Quién sabe por qué lo hice pero lo sigo haciendo, quizá no sólo por faltarle el respeto a lo que sé que puedo conseguir sino por deshonrar todo aquello que pueda yo tener honorable, y lo disfruté, cambié mi rostro y arrojé mi divitiae mirabilis al fuego, eso fue todo.
No sé si me dolió la incertidumbre pero sé que ya no la siento, no sé si el día es hoy o mañana o si no existe, al igual que el día en que enfrente a la muerte (o peor, a la vida), o la gloriosa noche en la que desaparezca de mi biografía la obsesión por el tormento o la demencia por la renuencia. No lo sé, sólo sé que por segunda vez tomé una decisión que nunca pensé que sería elegible, y vi algunas cosas que pensé nunca llegar a ver, como una manera madura de auto sabotaje. Así fueron algunas más de 26 noches de pensar que me podía morir y que iba a ser una gran historia.

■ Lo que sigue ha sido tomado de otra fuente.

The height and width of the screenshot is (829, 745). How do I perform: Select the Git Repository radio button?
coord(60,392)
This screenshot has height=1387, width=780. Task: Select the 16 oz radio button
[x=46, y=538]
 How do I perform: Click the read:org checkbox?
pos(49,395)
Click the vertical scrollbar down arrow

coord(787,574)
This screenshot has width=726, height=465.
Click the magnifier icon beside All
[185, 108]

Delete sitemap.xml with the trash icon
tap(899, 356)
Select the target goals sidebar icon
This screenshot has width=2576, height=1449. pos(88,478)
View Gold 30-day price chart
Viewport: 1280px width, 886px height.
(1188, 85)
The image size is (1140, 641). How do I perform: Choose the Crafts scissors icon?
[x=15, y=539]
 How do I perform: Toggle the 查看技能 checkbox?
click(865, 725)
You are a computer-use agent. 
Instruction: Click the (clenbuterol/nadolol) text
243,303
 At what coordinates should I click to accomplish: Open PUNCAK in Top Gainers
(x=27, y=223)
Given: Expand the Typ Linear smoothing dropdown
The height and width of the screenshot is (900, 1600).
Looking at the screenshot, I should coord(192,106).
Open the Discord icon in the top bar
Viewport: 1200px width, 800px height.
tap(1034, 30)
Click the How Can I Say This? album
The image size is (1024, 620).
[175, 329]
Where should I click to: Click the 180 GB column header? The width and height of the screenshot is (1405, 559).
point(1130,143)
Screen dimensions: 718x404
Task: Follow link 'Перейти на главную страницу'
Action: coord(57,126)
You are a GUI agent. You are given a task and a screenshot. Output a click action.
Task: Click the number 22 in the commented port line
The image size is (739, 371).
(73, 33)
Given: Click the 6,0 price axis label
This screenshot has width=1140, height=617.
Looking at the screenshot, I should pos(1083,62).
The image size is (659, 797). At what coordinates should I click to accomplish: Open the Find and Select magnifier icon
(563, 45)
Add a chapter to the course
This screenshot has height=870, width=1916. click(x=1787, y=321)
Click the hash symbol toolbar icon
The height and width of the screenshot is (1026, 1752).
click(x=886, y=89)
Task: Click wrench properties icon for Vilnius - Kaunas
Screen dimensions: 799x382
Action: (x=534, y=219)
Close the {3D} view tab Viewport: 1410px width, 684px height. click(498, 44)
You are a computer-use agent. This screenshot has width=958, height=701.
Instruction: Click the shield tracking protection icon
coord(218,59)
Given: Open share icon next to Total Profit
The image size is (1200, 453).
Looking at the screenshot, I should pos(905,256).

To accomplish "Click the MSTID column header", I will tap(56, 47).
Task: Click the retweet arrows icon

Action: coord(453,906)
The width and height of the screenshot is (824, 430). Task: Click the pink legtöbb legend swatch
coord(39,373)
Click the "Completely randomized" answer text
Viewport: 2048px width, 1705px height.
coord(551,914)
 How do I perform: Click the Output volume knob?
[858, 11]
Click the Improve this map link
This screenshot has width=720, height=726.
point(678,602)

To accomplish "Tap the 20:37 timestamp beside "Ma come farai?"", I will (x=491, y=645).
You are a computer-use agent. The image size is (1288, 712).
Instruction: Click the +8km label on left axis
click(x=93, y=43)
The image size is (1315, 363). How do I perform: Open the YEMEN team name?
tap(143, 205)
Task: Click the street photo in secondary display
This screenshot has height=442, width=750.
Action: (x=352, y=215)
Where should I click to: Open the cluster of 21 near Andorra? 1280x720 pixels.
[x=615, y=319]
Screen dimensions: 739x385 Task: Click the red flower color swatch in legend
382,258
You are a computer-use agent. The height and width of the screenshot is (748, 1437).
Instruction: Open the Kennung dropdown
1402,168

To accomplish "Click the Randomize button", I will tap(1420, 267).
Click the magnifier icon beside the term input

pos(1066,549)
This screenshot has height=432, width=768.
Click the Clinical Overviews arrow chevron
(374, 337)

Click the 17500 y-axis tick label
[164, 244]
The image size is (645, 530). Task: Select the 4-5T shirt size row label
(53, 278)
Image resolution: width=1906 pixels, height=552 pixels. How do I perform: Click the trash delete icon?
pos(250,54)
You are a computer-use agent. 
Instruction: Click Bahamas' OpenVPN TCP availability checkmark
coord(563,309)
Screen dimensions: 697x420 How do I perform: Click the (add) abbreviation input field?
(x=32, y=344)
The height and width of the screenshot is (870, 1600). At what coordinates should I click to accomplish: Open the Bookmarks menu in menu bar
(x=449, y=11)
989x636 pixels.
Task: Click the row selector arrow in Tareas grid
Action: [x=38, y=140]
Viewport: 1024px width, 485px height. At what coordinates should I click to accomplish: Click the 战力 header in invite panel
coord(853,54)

Esto no lo hizo mi madre, aunque pretenda que sí, ni lo hizo mi padre, aunque le hubiera encantado verlo. Sólo espero el momento de ser yo quien se lo gane, quien se lo busque y quien no lo deje atrás. Sólo espero ya no ser yo, al menos por un par de años, y esta vez no sólo para dejar que me cargue la chingada y se me rompa el corazón, porque a eso me he dedicado por casi veintidós años. No, esta vez tengo que prolongar y afilar toda buena historia, desmembrarla y sacarle los sesos; beberme el blanco de sus ojos para poder, como dice Paz, tal vez romperle la cara al mundo. Justo como me la he roto ahora yo sola.